Pese a que en el escrito de acusación que presentaron la Fiscalía y las acusaciones particulares se incluía dicho delito, por el que el Ministerio Público pedía 2 años y 10 meses de prisión, el hecho de que no existiera denuncia previa de las grabaciones inclinó la balanza en favor de los acusados. De haberse juzgado, el tribunal habría actuado en contra del artículo 118 de la Ley de Enjuciamiento Criminal.

Dicha norma señala sobre el encausado: "[Tiene] derecho a ser informado de los hechos que se le atribuyan, así como de cualquier cambio relevante en el objeto de la investigación y de los hechos imputados. Esta información será facilitada con el grado de detalle suficiente para permitir el ejercicio efectivo del derecho de defensa.

Pero como no hubo denuncia por ese delito (se presentó exclusivamente por el de agresión sexual) la Sección Segunda de la Audiencia de Navarra se vio obligada a absolver a los cinco sevillanos del delito contra la intimidad.

De no haber actuado así, se habría quebrado el principio acusatorio, que señala que un procesado ha de conocer en todo momento de qué se le acusa y la información que se aporta para ello con el fin de poder defenderse con garantías.

De izquierda a derecha y de arriba hacia debajo, los cinco abusadores sexuales condenados a nueve años de prisión: José Ángel Prenda, Alfonso Jesús Cabezuelo Entrena, Antonio Manuel Guerrero Escudero, Jesús Escudero y Ángel Boza.
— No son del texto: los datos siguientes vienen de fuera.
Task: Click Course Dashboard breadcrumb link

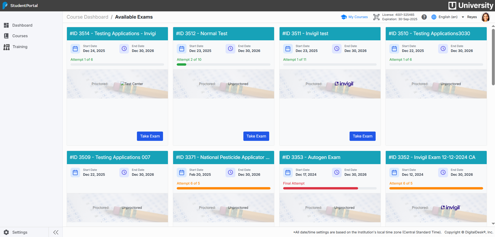Action: pos(87,17)
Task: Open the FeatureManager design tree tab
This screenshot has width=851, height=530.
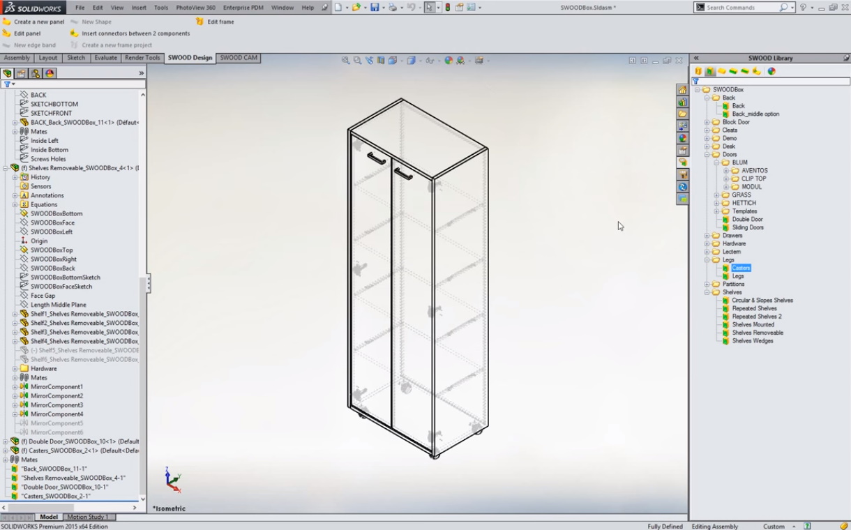Action: 8,73
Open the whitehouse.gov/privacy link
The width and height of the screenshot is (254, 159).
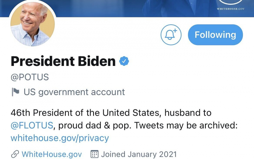tap(60, 138)
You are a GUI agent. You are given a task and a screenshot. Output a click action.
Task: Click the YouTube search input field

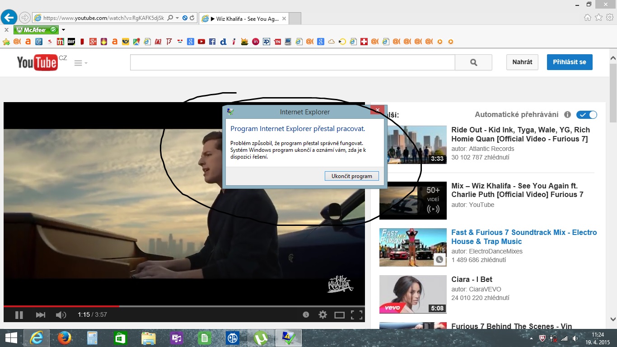pyautogui.click(x=292, y=62)
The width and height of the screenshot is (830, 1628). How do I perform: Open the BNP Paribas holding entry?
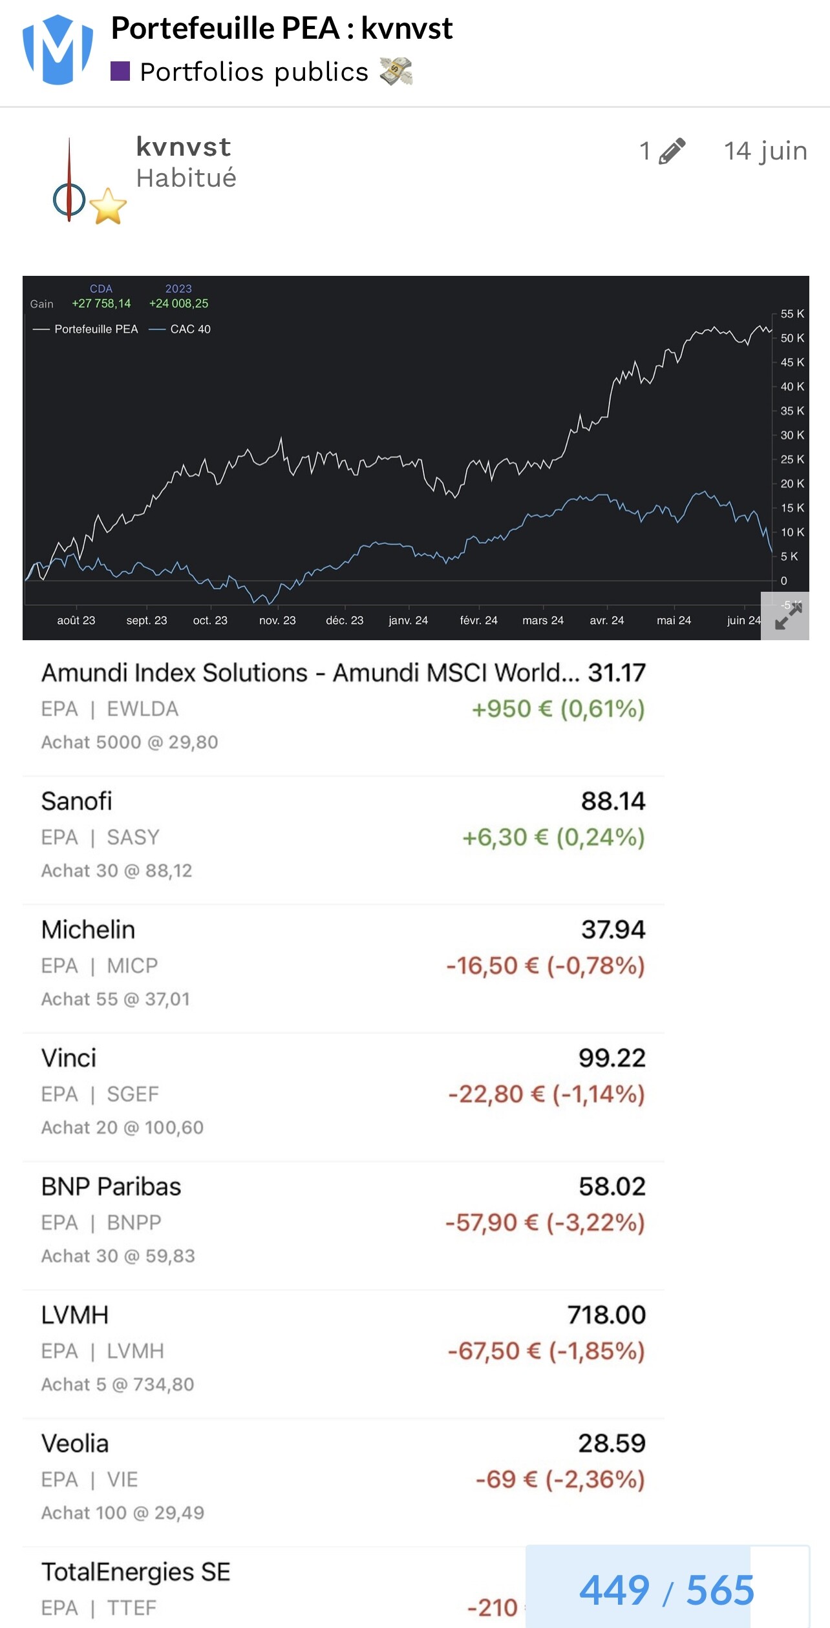[343, 1222]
"Follándonos a una entre los cinco"

Así lo argumenta el tribunal en su fallo dado a conocer el jueves pasado: "Examinadas por la sala con el necesario detalle las actuaciones practicadas durante la instrucción, comprobamos que con relación a los delitos que ahora examinamos no se han cumplimentado las exigencias vinculadas al expresado de derecho de defensa, que tiene como premisa ineludible el de ser informado de la acusación que se sostiene frente a la persona investigada y, por ende, se ha quebrado el principio acusatorio".

Si bien es cierto que ninguno de esos vídeos fue difundido a través de un chat o de una red social, la grabación en sí hubiera constituido un elemento de fuerza para la hipotética condena posterior de 'la Manada' por dicho delito.
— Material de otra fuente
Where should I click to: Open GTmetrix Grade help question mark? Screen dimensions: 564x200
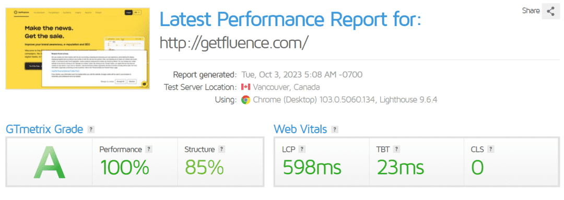[x=91, y=129]
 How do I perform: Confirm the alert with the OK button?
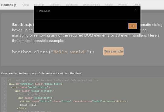(x=132, y=26)
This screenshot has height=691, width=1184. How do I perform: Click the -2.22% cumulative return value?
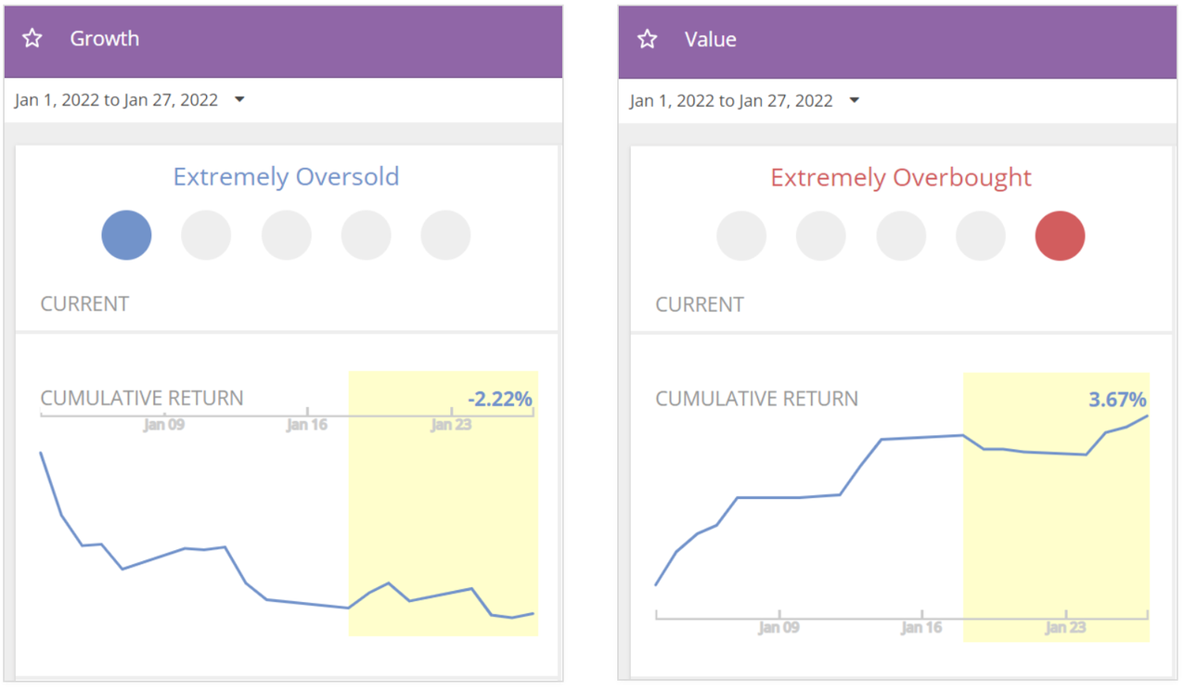[500, 399]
Horas antes de su detención en julio de 2016, los cinco sevillanos sí advirtieron a los integrantes de un grupo de Whatsapp de lo que habían hecho: "Buenos días. Follándonos a una entre los 5. Jajaja. Todo lo que cuente es poco. Puta pasada de viaje. Hay vídeo".
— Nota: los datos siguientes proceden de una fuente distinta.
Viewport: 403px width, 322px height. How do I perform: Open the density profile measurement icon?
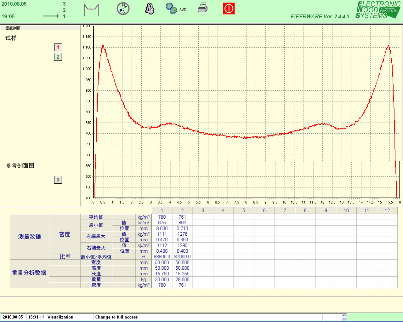pyautogui.click(x=91, y=10)
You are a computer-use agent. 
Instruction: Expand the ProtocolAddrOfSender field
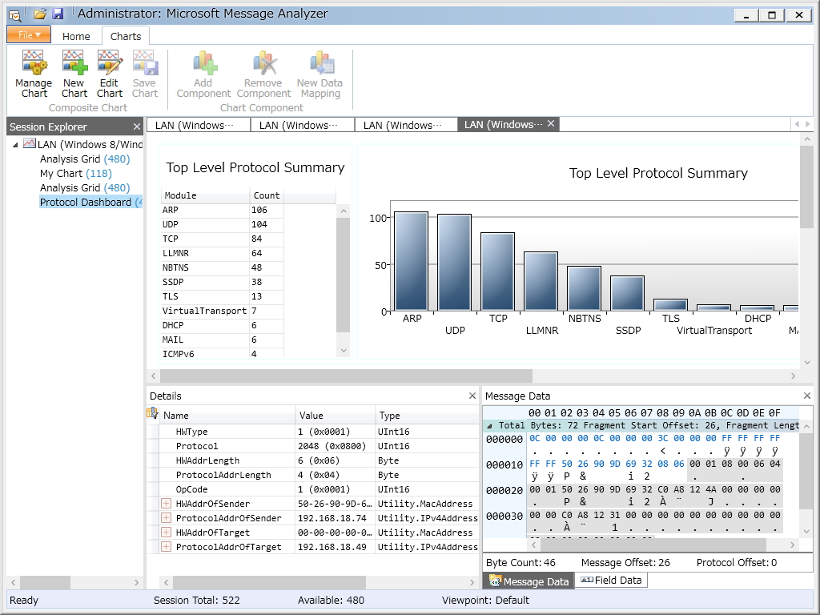tap(167, 518)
El delito contra la intimidad, como todas las acusaciones, está sometido al requisito de procedibilidad que requiere el artículo 201 del Código Penal, consistente en la previa denuncia de la persona agraviada. El fallo del tribunal señala que "en este caso no se produjo".

Los tres magistrados del tribunal argumentan que absuelven a 'la Manada' del delito contra la intimidad porque no presentaron denuncia ni la víctima en su declaración prestada el 8 de julio de 2016, ni tampoco sus abogados, Carlos Bacaicoa y Miguel Ángel Morán, durante la instrucción del caso. Y sin denuncia no puede haber condena, por mucho que en un escrito de acusación se les imputara un delito concreto.

El tribunal explica además que a los ahora condenados se les interrogó el 2 de septiembre de 2016 y que nadie de las acusaciones particulares les cuestionó "sobre hechos que pudieran conformar el delito contra la intimidad" y "desde luego no se les informó sobre la posibilidad de que fueran acusados por este delito".

"La primera vez en que se formuló acusación por este delito -se lee en la sentencia- fue en el escrito de calificación provisional del Ministerio Fiscal, pero, como hemos señalado, tal acusación es inaceptable por cuanto el auto de procesamiento no contenía la descripción de ningún hecho que evoque aquellos aspectos fácticos nucleares que configura el tipo objetivo del delito contra la intimidad y en consecuencia carecía de legitimidad para formular acusación por este delito. Este carencia tampoco puede entenderse corregida mediante la acusación por este delito en el escrito de calificación provisional por la acusación particular, que recordemos no formuló denuncia por este delito".

Es decir, el tribunal se limitó a cumplir la ley, la cual impide juzgar a un procesado de un delito del que no sabe siquiera que se le está acusando. Y ahí la responsabilidad recae sobre los abogados de la víctima, ya que ella, con 18 años y ajena al mundo jurídico, no debía conocer los pasos a dar.